▶ [REQUIREMENTS] Turn the rows from the line containing "Given: Click the" through the line containing "coord(76,157)", both ends included, into a JSON list of strings with one string per line and no blank lines. Omit the pictures from your answer.

▶ [THE DATA]

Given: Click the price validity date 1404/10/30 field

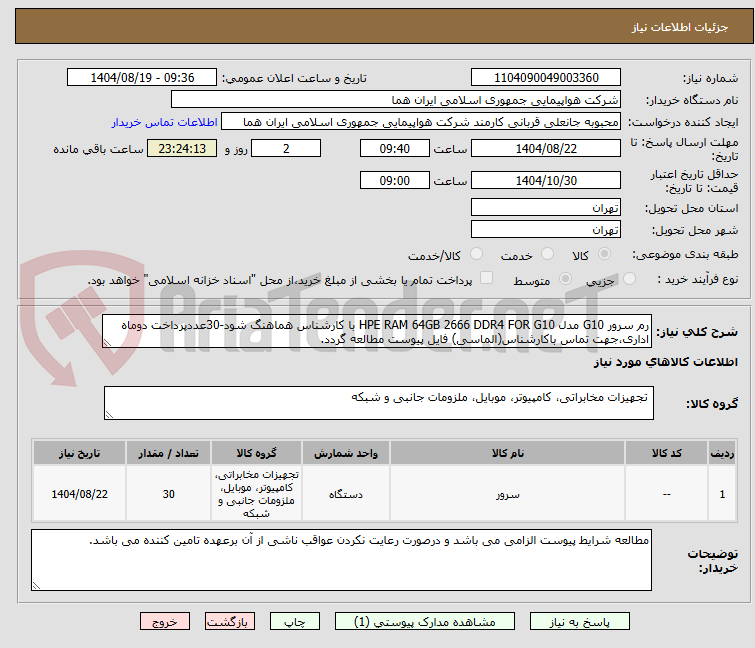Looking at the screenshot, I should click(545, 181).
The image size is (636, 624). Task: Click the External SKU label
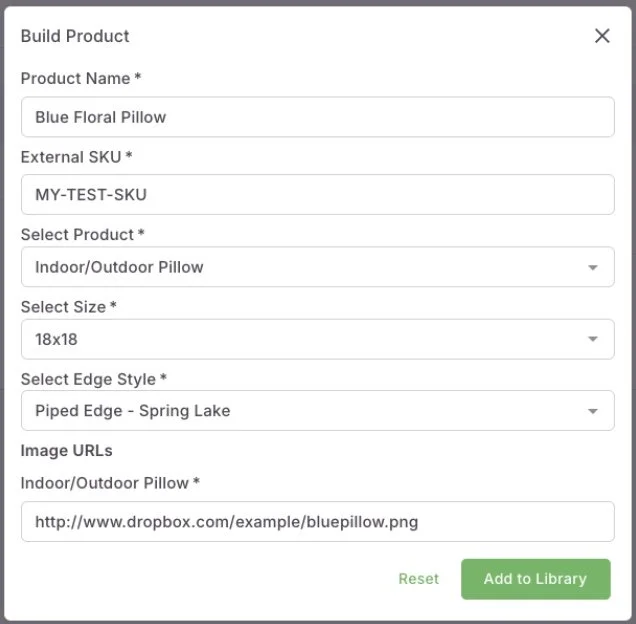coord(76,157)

---

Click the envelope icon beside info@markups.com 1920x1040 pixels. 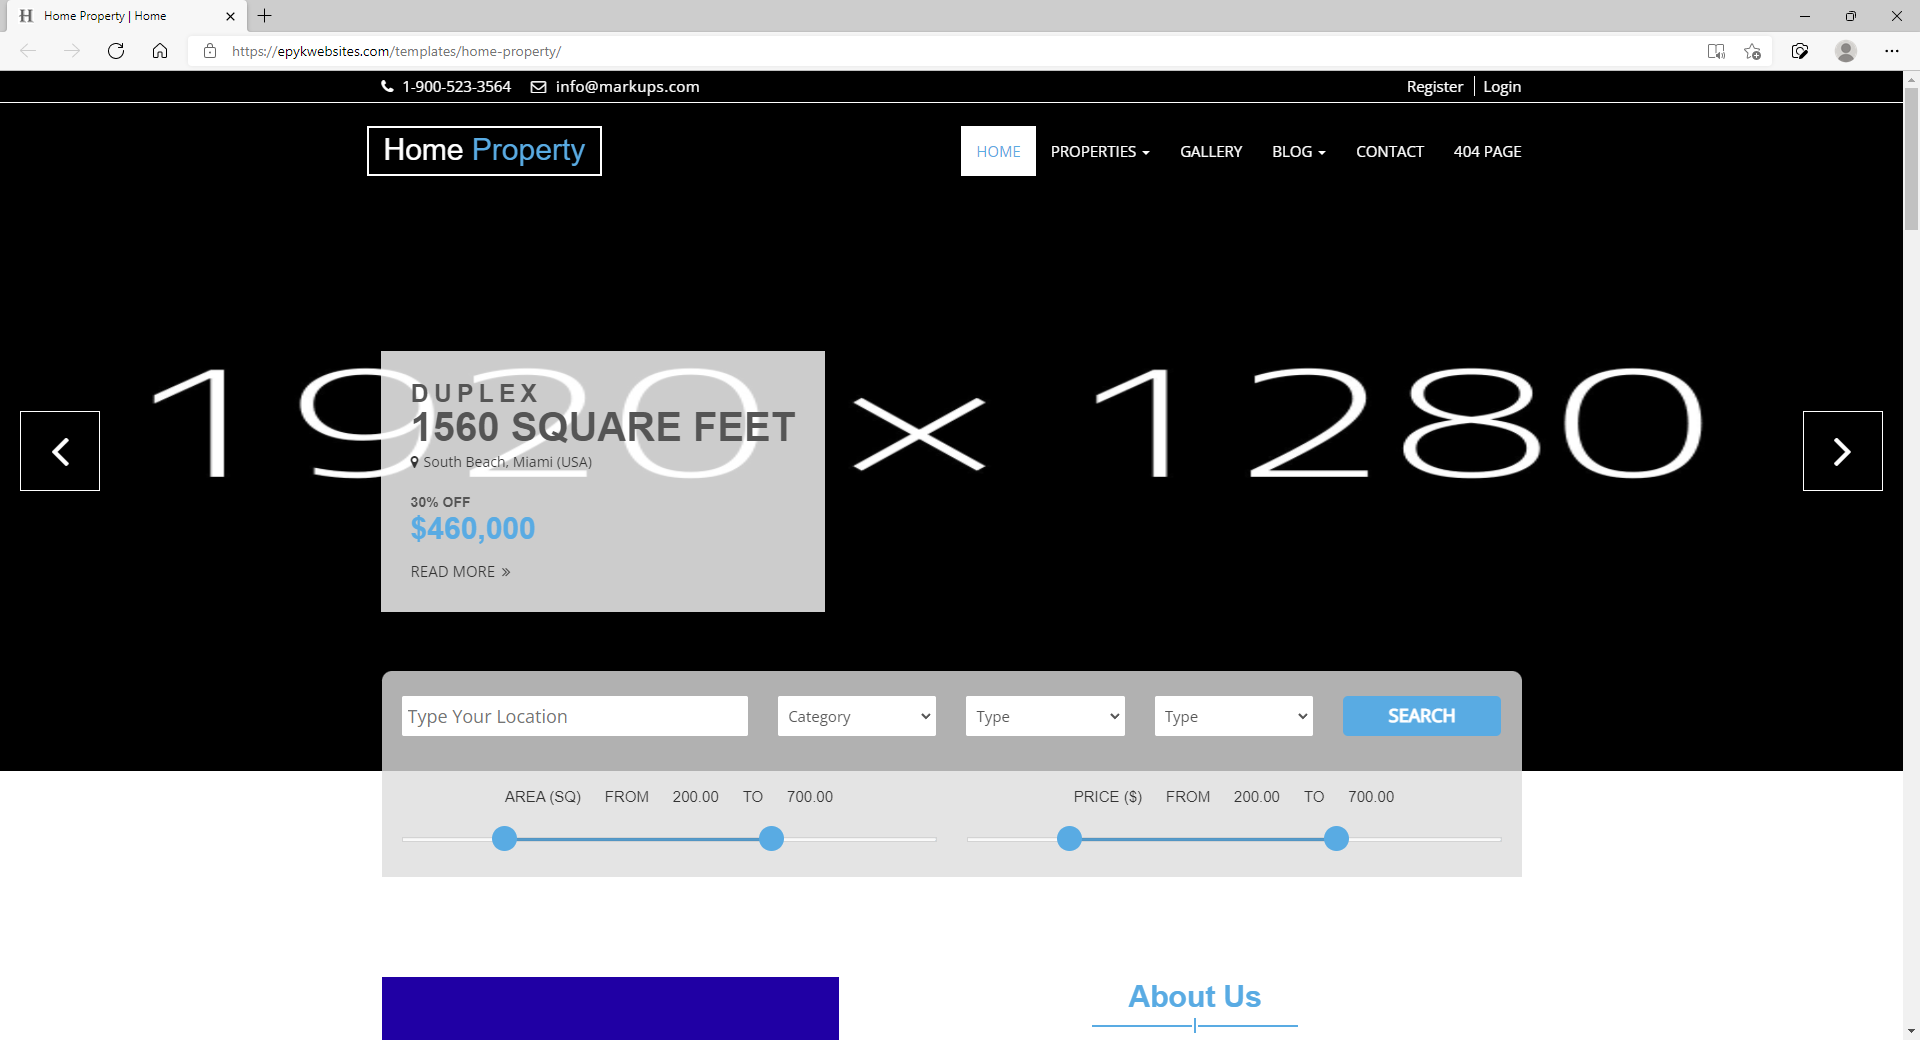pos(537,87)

▶ [EXPECTED ANSWER]
[
  "Given: Click the price validity date 1404/10/30 field",
  "Looking at the screenshot, I should click(545, 181).",
  "The image size is (636, 624). Task: Click the External SKU label",
  "coord(76,157)"
]